おわりに

 読みやすく編成された講義録の校正原稿を読みながら、実際にはアドリブの連続であったといっても良いような、まとまりのない、しかし、話し手としてはとても楽しかった講義のあれこれのシーンを思い出している。

 行動療法は、臨床の、現場で、もっとも生き生きと働く治療法である。
 講義でも説明していることであるが、行動療法は、それだけでは理論と方法の単なるシステムにすぎないもので、面白くもなんともない。しかし、これらの考え方も方法も、いったん臨床現場に入り臨床の価値に添うと、それらは自由に動きだして治療や援助の実になり、臨床の豊かな方法になってくるのである。
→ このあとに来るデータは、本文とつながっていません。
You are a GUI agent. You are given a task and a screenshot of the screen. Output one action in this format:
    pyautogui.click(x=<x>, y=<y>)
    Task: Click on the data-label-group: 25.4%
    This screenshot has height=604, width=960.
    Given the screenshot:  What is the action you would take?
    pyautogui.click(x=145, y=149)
 行動療法臨床では、治療者はその方法群をもって臨床に対し、問題を具体的に把握し、問題のどこかに治療の介入口を見つけ、治療の方法を個別に工夫し、治療を行い、治療効果をみる。行動療法臨床ではこのような営みを繰り返しながら、治療を進めているのである。ここでは、単なる方法にすぎなかったものが、症例ごとに、その問題ごとに、活き活きとした独自の治療法になっていく、といっても過言ではないだろう。
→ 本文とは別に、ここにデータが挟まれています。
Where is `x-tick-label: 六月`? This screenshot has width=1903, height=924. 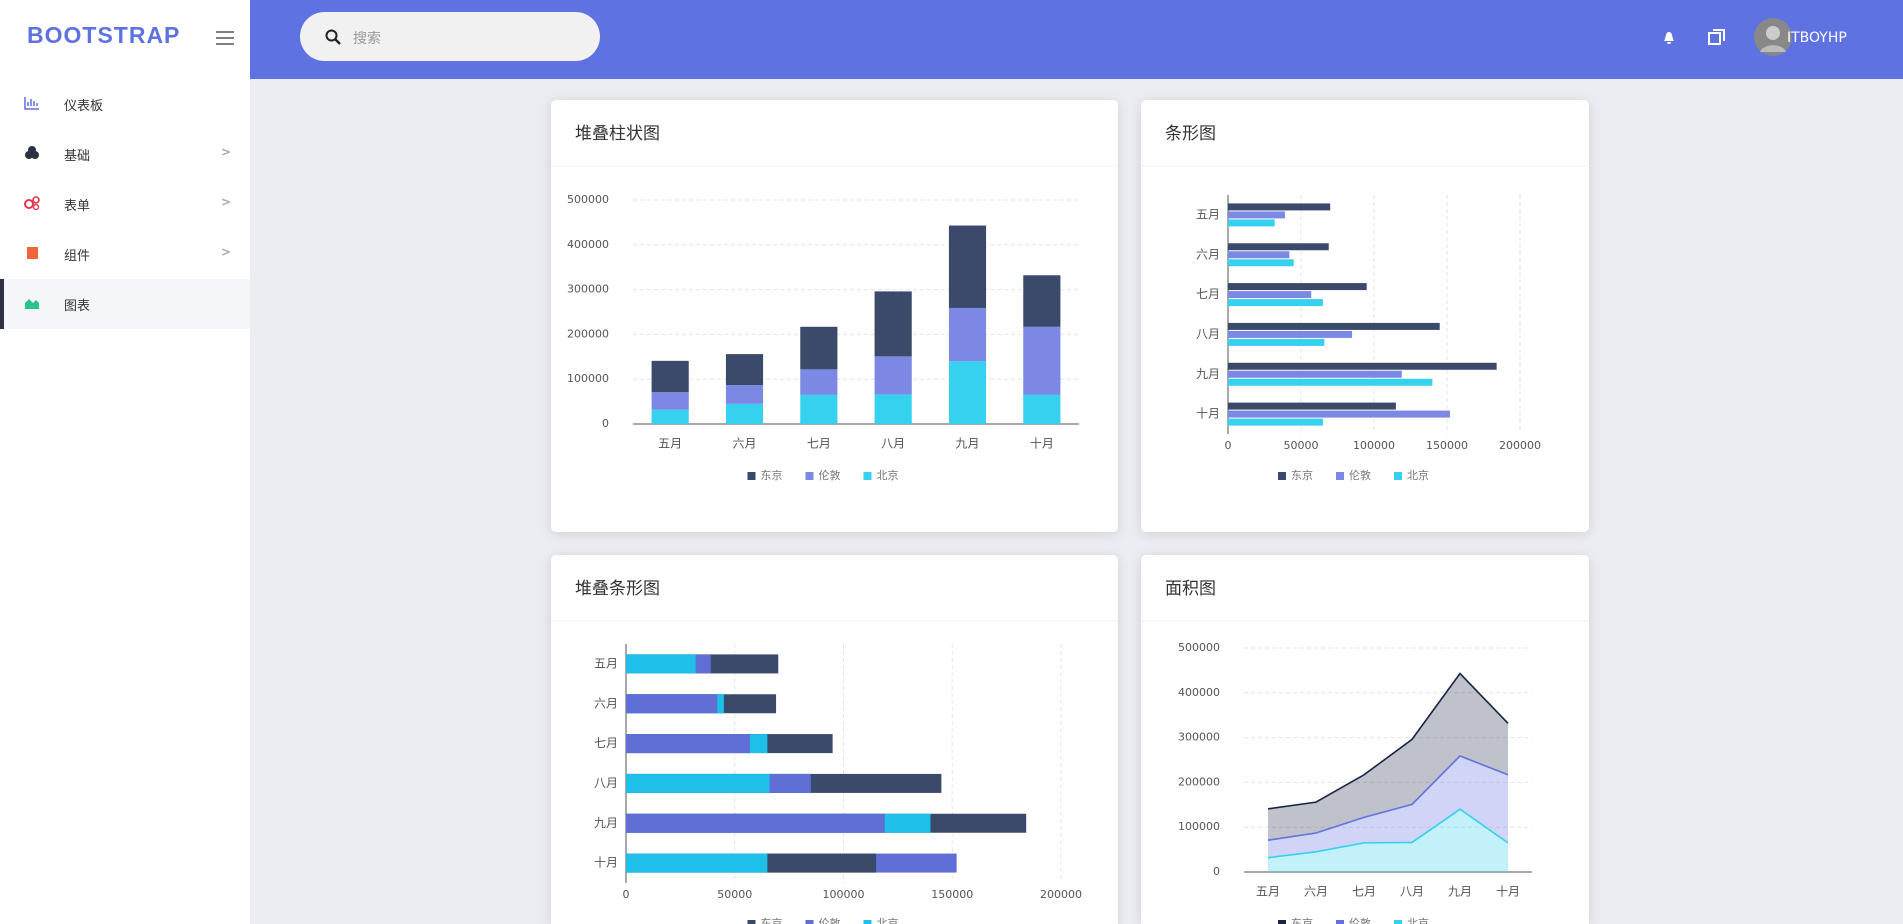
x-tick-label: 六月 is located at coordinates (1316, 892).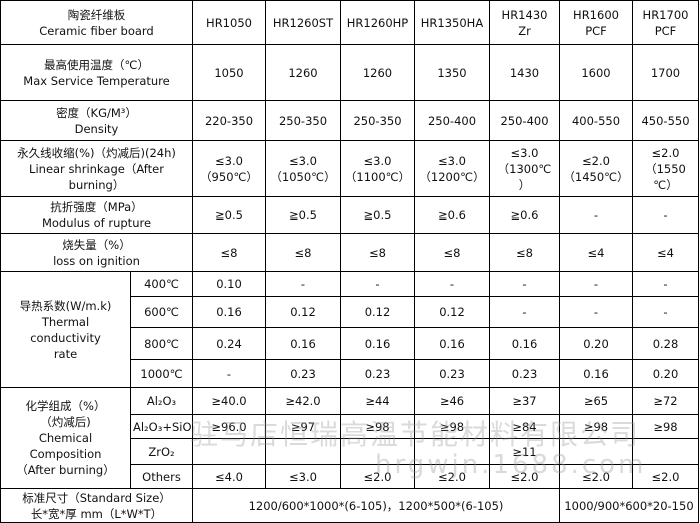 The height and width of the screenshot is (523, 700). I want to click on value-cell: ≤4.0, so click(229, 476). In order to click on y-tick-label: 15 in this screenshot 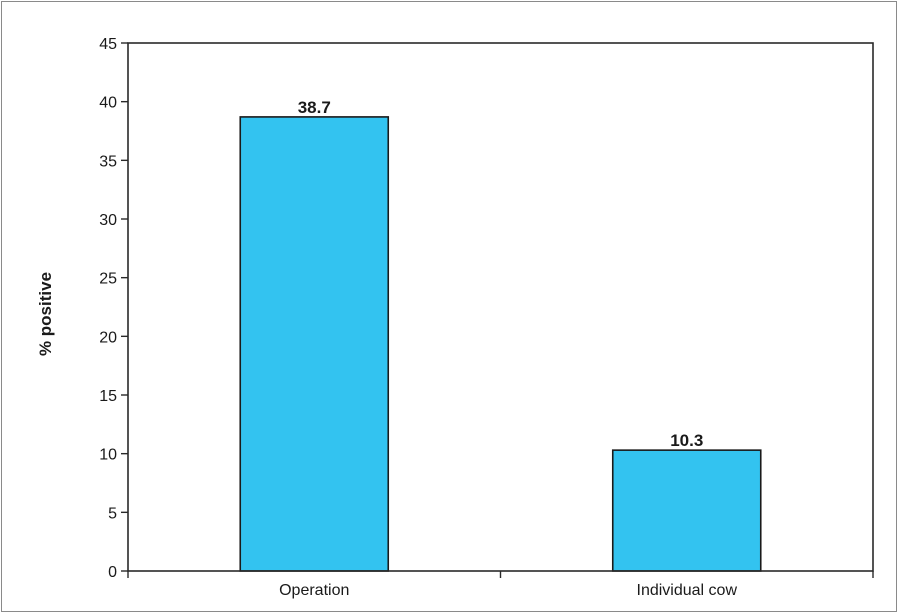, I will do `click(108, 396)`.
 もっとも、考えてみると、こんなことは行動療法臨床にかぎったことでもないだろう。このことはどんな精神療法でも多かれ少なかれ言えることではなかろうかと思うし、臨床は実際そんなところでしか本当のところは進んでいないのではなかろうかとも思う。
 しかし、行動療法は、ここのところがまっすぐに主張できるのである。そして、当然のことながら、このようにして進む行動療法では、治療者は、その方法を技術として、その場その場に応じて使えるように、しっかりと身につけていることがなによりも必要なのである。

 この講義録は、そんな、臨床現場でこそ生きてくる方法で成り立っている行動療法を、半数近くはまだ臨床経験がそれほどに多くはない、いわば臨床の初心者に属する受講生に、臨床の楽しさとともに伝えようとした講義記録の一部である。